Thoughts on life after the PhD
Prince Avalanche is an exercise in patience. It’s rare that I don’t make it through an entire movie, but I was sorely tempted to switch this one off during its last 20 minutes.(My boyfriend was less forgiving and checked out 30 minutes before it ended.)
I’ve seen many films where “not much happens,” and I know they can be wonderful. They can be moving, they can be contemplative, they can be full of tension, they can be hilariously funny. Prince Avalanche is just dull.
The movie follows two men (Paul Rudd and Emile Hirsch) as they paint yellow stripes on a long Texas road in the aftermath of wildfires that burned tens of thousands of acres in 1987. Rudd is in his thirties and uptight. Hirsch is a shiftless twenty-something who only got the job because Rudd is dating his sister. The bulk of the movie concerns the bickering and occasional bonding between the two men.

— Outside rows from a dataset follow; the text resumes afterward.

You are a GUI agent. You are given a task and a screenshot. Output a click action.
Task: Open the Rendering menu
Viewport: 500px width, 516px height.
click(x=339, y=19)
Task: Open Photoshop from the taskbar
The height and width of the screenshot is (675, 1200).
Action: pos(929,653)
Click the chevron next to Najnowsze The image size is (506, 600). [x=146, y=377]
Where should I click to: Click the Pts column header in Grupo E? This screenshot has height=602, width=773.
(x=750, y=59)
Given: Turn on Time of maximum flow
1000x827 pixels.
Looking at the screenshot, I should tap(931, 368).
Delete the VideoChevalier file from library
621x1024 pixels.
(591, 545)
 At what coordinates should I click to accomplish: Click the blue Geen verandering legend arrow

I wanted to care about these characters, to be drawn into their world, but there was nothing new or surprising in their movie-length conversation and relationship. Early on I found myself irritated by the film’s rhythm–conversation scenes intercut with piano music interludes and silent, slow-motion shots of trees and the men doing their monotonous work. Prince Avalanche is billed as an indie comedy, but it takes itself far too seriously.
Part of the problem is that the movie feels a bit like a series of experiments in narrative and visual style. There was clearly a reason to set the story in the aftermath of wildfires, but that reason is never really clear. There’s an encounter with a woman in her burned-out home that seems taken from another movie. There’s strange and inconsistent use of voiceover, and one moment when the words “I love you” appear over the screen in animated cursive. Why? Who knows?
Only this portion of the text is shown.